His strategy paid off—to the tune of $100,000. With the second Reimagine Retail program’s prize in his pocket, Woods returned to Cincinnati to make the business’s vision a reality.
First Steps, First Clicks
Woods says finding time to devote to getting the project off the ground while still overseeing six busy retail operations was sometimes difficult.
“It’s been a challenge to fully focus on this initiative without leaving the rest of the company behind,” Woods says. “This is a fun project, but it’s not a revenue-producing project just yet, so I’ve got to make sure every other part of the business is healthy and sustainable.”
Woods says one of the first orders of business was to connect with the third-party IT provider that would build the business’s new website and incorporate e-commerce functionality into the virtual touring platform. To accommodate real-time inventory updates across the business, Woods also invested in new POS systems.
To ensure associates were familiar with the new systems and that the store’s inventory is accurately displayed online, Woods says the store manager of his downtown Cincinnati location worked closely to train employees on the new machines.
Although Woods’ idea of interactive e-commerce required major technological somersaults, combining it with on-the-ground, same-day delivery provided its own set of logistical obstacles. Namely, Woods had to find drivers to bring the online orders directly to customers within one business day.
Woods plans to use store staff for deliveries and eventually hire full-time drivers. He expects to make some of the initial same-day deliveries himself to see that side of the project firsthand and ensure his business is providing seamless service from its online interface to its on-site delivery.
By the end of December, Woods and his team had created a workable demo of the business improvement project for internal testing. By mid-February, Woods will open the program up for a small collection of customers to work out final bugs before the project officially launched to the public in March.
Woods thinks DIYers will benefit from the virtual e-commerce and rapid delivery service his company is innovating, but it also provides many advantages to busy pro customers.
“With same-day delivery, they don’t have to go off-site; they don’t have to pay someone $20 an hour to pick up a hammer downtown,” he says. “This program gives them the ability to focus on what they do best, and I think it adds a huge convenience factor. Even though we may be more expensive than a big box, we’re saving them time and money in the long run.”
Delivering Value to Customers
According to Woods, the journey from winning Reimagine Retail to launching his e-commerce program has been a great benefit for his company.
“We’re still evaluating how the program is going to do. Does it raise business by 10 percent? Do 20 percent of customers adopt it? We just don’t know yet,” Woods says. “No matter what, this has been a huge marketing benefit. We got a lot of buzz from local press, so trying to pass that value on to our customers is really important.”
As the 2019 Reimagine Retail program kicks off, Woods encourages retailers to think big and capture new opportunities.
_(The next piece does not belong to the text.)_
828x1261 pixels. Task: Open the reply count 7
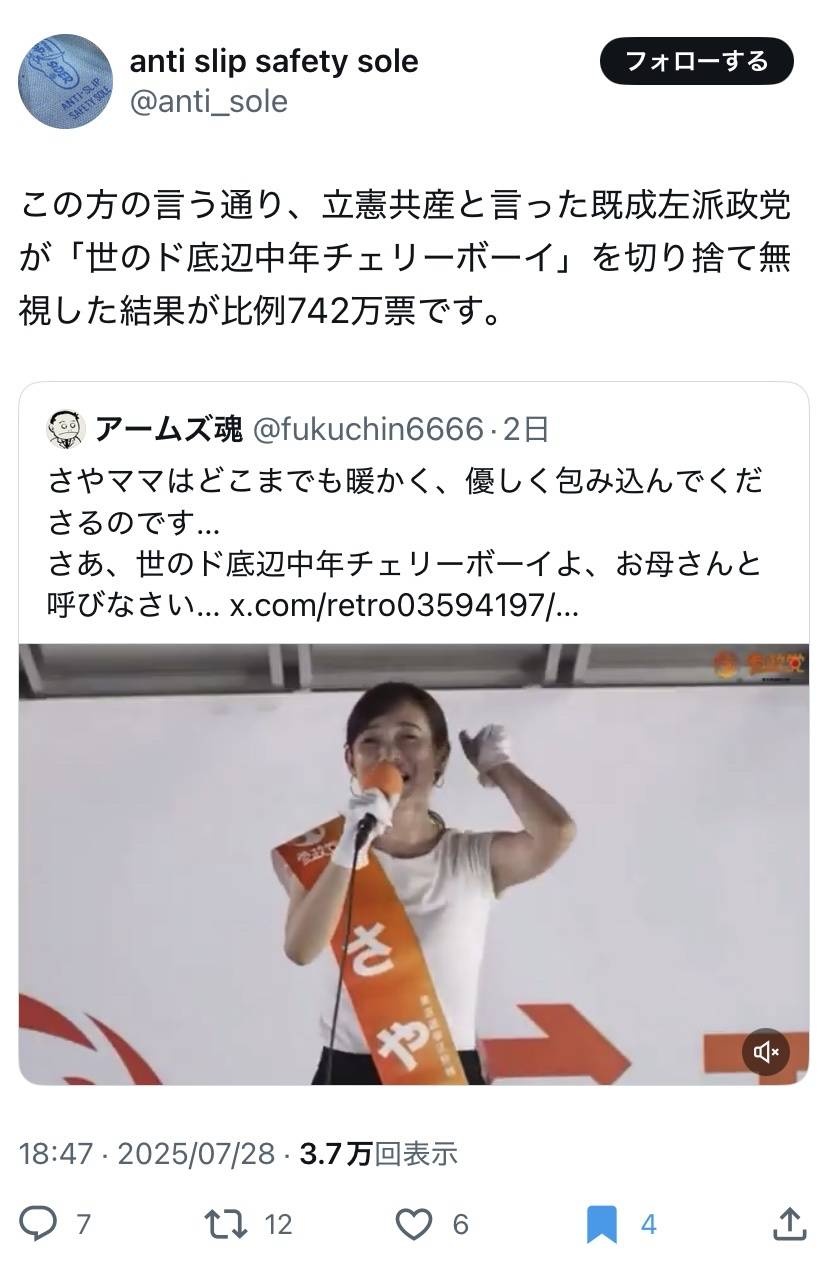click(84, 1224)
“Be passionate about your idea,” Woods says. “Being able to articulate why your vision is going to shake the industry is critical.”
Woods says he will eventually roll out the e-commerce program to all Woods Hardware locations. But he isn’t sitting idle; he is already thinking of other new ways his company can innovate in 2019.
“By the end of the year, we’d love to have a few of our stores be 24/7 operations,” he says. “Some of our best customers would have a key fob and be able to visit after hours to do self-checkout and get what they need.”
For now, Woods Hardware is exploring its new e-commerce innovation and examining its impact.
“We think this program is going to be a huge value-add for the business,” he says. “It’s all about seeing how we can pass that value to our customers.”